Last week, I updated my systems with the do_brk() errata kernels. One system crashed last night. I did rebuild the kernel RPM with the patch from bugzilla #97843 added and LVM_VFS_ENHANCEMENT defined, and I _think_ that the crash may have happened when a snapshot was being made (but I'm not sure). The system is a Penguin Computing dual PIII with 1G RAM, an AMI MegaRAID adapter with multiple drives striped and mirrored (presented as one logical drive to the system). All filesystems are ext3, and all except /boot are on LVM. The system runs sendmail (with a custom cf file), OpenLDAP, and cucipop (with some local mods); it is a "sidelined spam" server (stores suspected spam for users to check if they want) that receives about 5-6G of spam a day. The volume with the spam storage and sendmail queue is not snapshotted (and not backed up), but all other volumes are backed up over the network - a script is called that creates a snapshot, mounts it (as ext2), and when the backup is done another script is called to unmount and remove the snapshot. I will attach the decoded kernel oops. Please let me know if there is anything I can do to help.
Created attachment 96423 [details] kysmoops output
Hmm. There's definitely no footprint associated with LVM in this oops. It's a panic walking a list where, historically, we usually only see problems if there is hardware memory corruption going on. A memtest86 run might be useful; but for a corrupt list seen on a home-built kernel, I'm not sure that there's any useful debugging we can do without more information.
When I looked at the logs, it looked like this oops happened shortly after an LVM snapshot was created, but that may just have been coincidence; I didn't look at the order of events (the oops came 2 seconds _before_ an LVM snapshot was mounted, but then the system froze). At this point, I don't think it is hardware. We've got two Penguin Computing Relion servers (dual PIII 1.13GHz; one has 1G RAM and the other 2G RAM) still running RHL 8.0. Since upgrading to 2.4.20-24.8 (with the LVM patch from RH Bugzilla added), one (where this oops came from) has crashed once, and the other has crashed a couple of times (but no oops logged; we're working on getting a serial console server so we can capture any oops on the console). Both systems have run for a long time before that with no trouble (one for about 6-8 months, one for about a year and a half). If there's any more information I can provide, I'll be happy to. The only reason I'm running a home-built kernel is because the patch necessary for LVM snapshots to be useful with ext3 has not made its way into the errata kernels, and I need that patch to make good backups. These systems will eventually be migrated to RHEL ES (I thought about building a kernel from the RHEL 3 ES errata SRPM, but I don't know if that would work right on 8.0 since the kernel has NPTL patches and such), but I can't do that right this minute.
We have had the exact same problem with LVM and snapshots since Red Hat kernel 2.4.18-27. Our machine has 8GB of RAM and the only way I could get snapshots to work was to artificially limit the system RAM with mem=6000M on the kernel command line.
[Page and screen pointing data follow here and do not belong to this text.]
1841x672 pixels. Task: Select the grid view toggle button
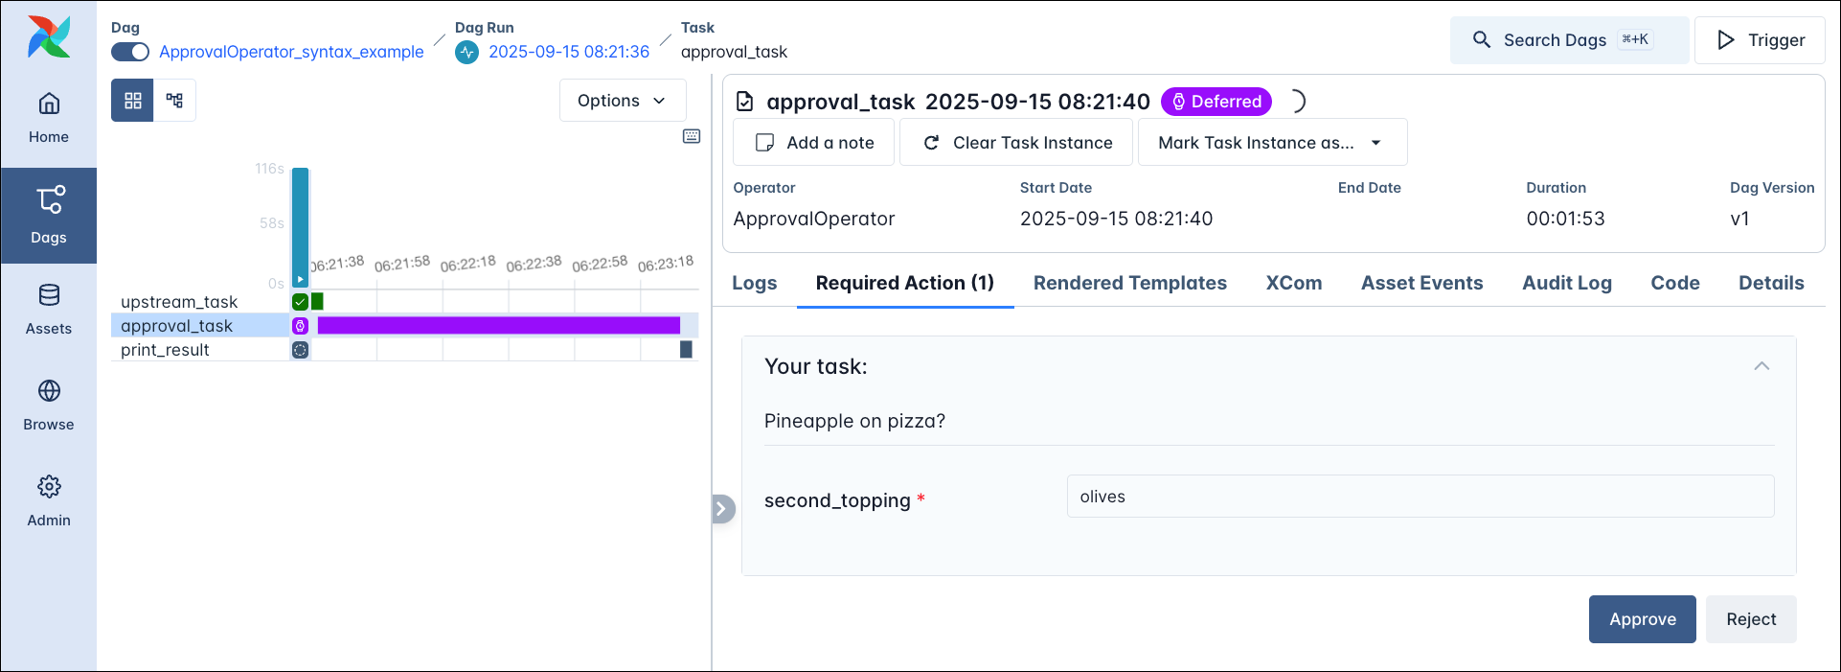tap(132, 101)
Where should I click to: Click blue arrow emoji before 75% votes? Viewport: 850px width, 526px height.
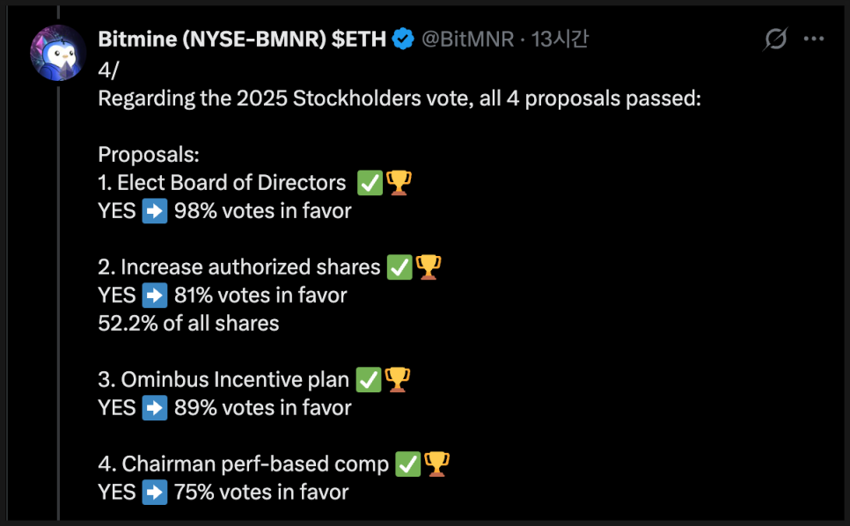click(155, 493)
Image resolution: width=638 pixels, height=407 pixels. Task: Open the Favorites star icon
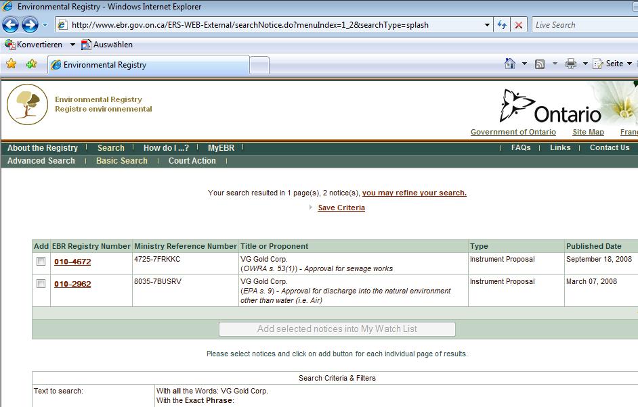point(12,64)
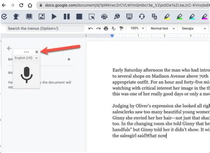The width and height of the screenshot is (210, 153).
Task: Click the Play button in the extension toolbar
Action: [54, 17]
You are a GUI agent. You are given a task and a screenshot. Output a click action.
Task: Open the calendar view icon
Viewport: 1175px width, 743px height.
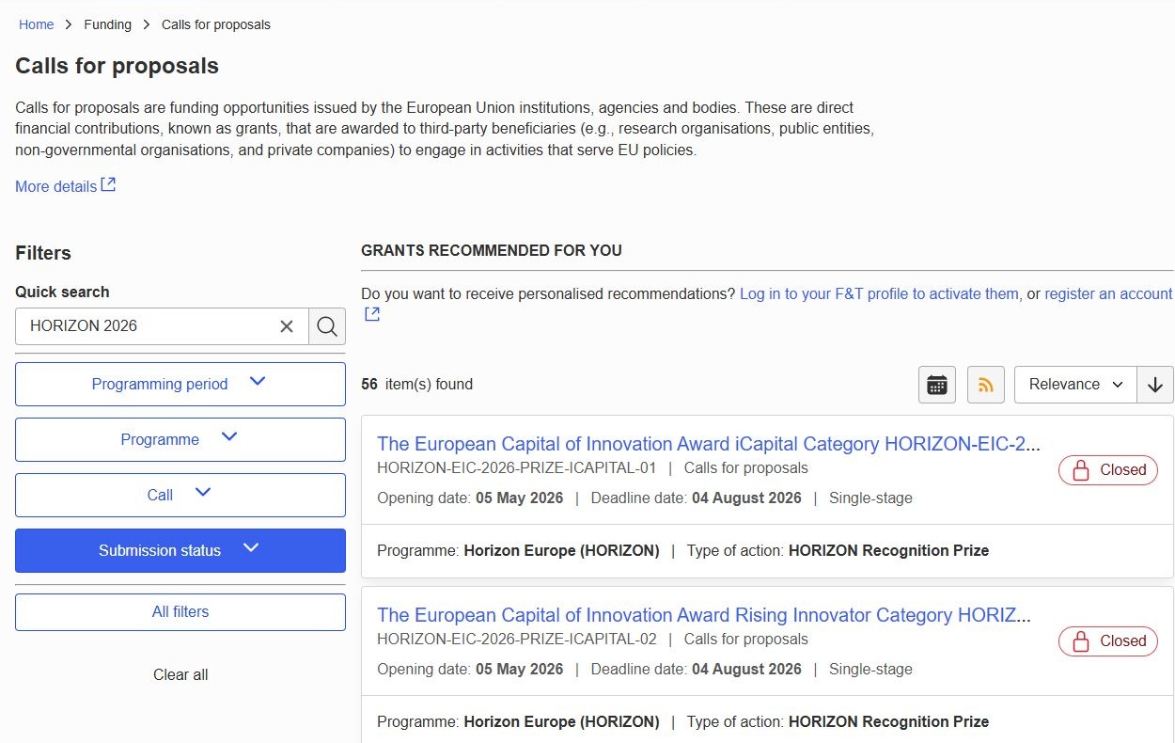coord(936,385)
Looking at various Google searches, many people think this problem is related to a bug in the kernel VMM. I'm attaching a kernel BUG() output that I receive when trying to use snapshots with 2.4.18-27 which points vmalloc.c. If I use 2.4.20-28, I no longer get a kernel BUG(), but now I receive: lvcreate -- ERROR "Cannot allocate memory" creating VGDA for "/dev/vg00/lvsnap" in kernel Probably because __vmalloc() in mm/vmalloc.c no longer returns BUG() as it did in 2.4.18-27, but now it just returns NULL. Here are the specs for my machine: Dell PE4600 2x2.6GHz Xeon with HT 8GB RAM RH 7.3 Kernel 2.4.20-28 I really need 8GB of RAM not 6000M.
Created attachment 97350 [details] Kernel BUG when creating snapshots with 2.4.18-27
Thanks for the bug report. However, Red Hat no longer maintains this version of the product. Please upgrade to the latest version and open a new bug if the problem persists. The Fedora Legacy project (http://fedoralegacy.org/) maintains some older releases, and if you believe this bug is interesting to them, please report the problem in the bug tracker at: http://bugzilla.fedora.us/